A chat with WaPo's Don Podesta
I stumbled upon an online chat with Don Podesta, AME for copy desks at the Washington Post, about 15 minutes before it was over today. Damn.
Luckily, reading the transcript after the discussion has ended is just as easy as (maybe easier than) reading it live. There's a lot of good stuff there. A few examples:
Alexandria, Va.: How do online headlines differ from print headlines at The Post? And how important is the lead for online writing, compared to print?Is yet another refer to the "This boring headline is written for Google" story warranted here? I think so.
Don Podesta: Excellent question. We find that clever headlines and anecdotal ledes or suspended interest ledes on the print side are a disservice to our Web site. The reason for that is that so many readers of our Web site now come to it "sideways," from search engines or links on blogs. So a headline built around a play on words might not turn up in a search on that subject, no matter how relevant to the search the story is. That means headlines on the Web site need to be much more straightforward and written in the traditional subject-verb-object syntax.
Washington, D.C.: Hi, I'm an editor too, and I have high respect for the copy editors at The Post (and their headlines, too). I'm curious about the term "undocumented immigrants" -- what does it mean? It sounds like an immigrant who lost a piece of paper or something. Why don't you use "illegal immigrants"? I suppose it's because some people find it pejorative, but it is more clear than "undocumented." (BTW, I'm a Spanish-speaking supporter of increased immigrant rights ... and also a supporter of clear language!)Surprisingly, there was quite a bit about headline puns, probably because of the San Antonio Express-News ban (which he addressed outright):
Don Podesta: This has been a hot-button issue. To many "undocumented immigrant" or "undocumented worker" sounds like a euphemism. Here's what our manual of style says about that:
"When used to describe immigrants, this is a euphemism that obscures an important fact -- that they are in this country illegally. In general, use illegal immigrant (but not illegal alien. The word alien is repugnant to some people). Terms such as undocumented worker may be used for the sake of variety. Despite what Webster's says, do not use illegal as a noun, as in Jimenez is an illegal."
That said, my own personal belief is that over time "undocumented" is more accurate. We've had amnesties in the past, and there are bills in Congress now addressing the status of immigrants. Someone here illegally one day can be here legally the next. But not having papers means not having papers.

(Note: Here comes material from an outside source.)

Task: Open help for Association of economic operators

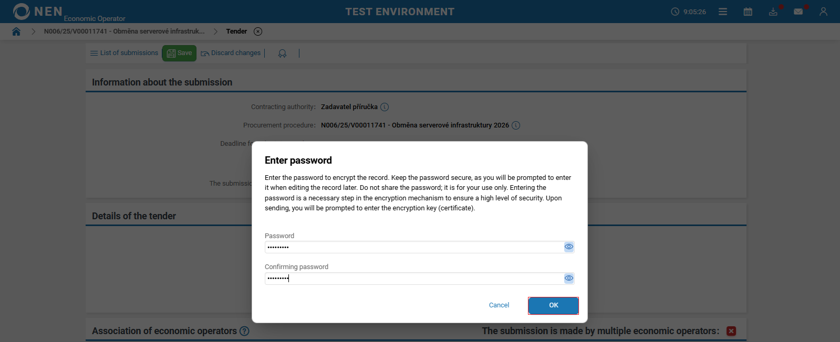Action: click(x=244, y=331)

Fairfax , Va.: Hi and thanks for chatting,
What is the best headline you have read this week?
Don Podesta: "Pistil-Packing Thieves Just Uproot and Leave" on a story about about plant thefts. ...
Hays, Kan.: Hi, Mr. Podesta:
Local headline about a high school athlete with the last name of Munsch who broke a record: "New record to Munsch on."

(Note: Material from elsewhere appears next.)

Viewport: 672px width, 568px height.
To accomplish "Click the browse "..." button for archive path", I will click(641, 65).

Ugghh. When does the cheese-factor on headline writing go too far?
Your "Pistil-Packing Thieves..." example seemed to have a nice balance of cleverness, cheesiness and news value to capture readers' attention.
But is there some official standard headline writers are held to or is the standard more of a gut check?
Don Podesta: That just doesn't cut it. For a pun to be appropriate in a headline, it has to be consonant with the tone of the story, and the pun has to work on all levels. The athlete isn't chewing on his new records, so that one goes nowhere. ...
Richmond, Va.: What do you think about the San Antonio Express-News' decision to ban puns in its headlines? For me, writing good puns was one of the best parts of being a copy editor.
Don Podesta: It's not good to ban language from the paper. Avoiding cliches, loaded language, off-color words is the right thing to do, but you should never say never because there will come a time when an exception is needed.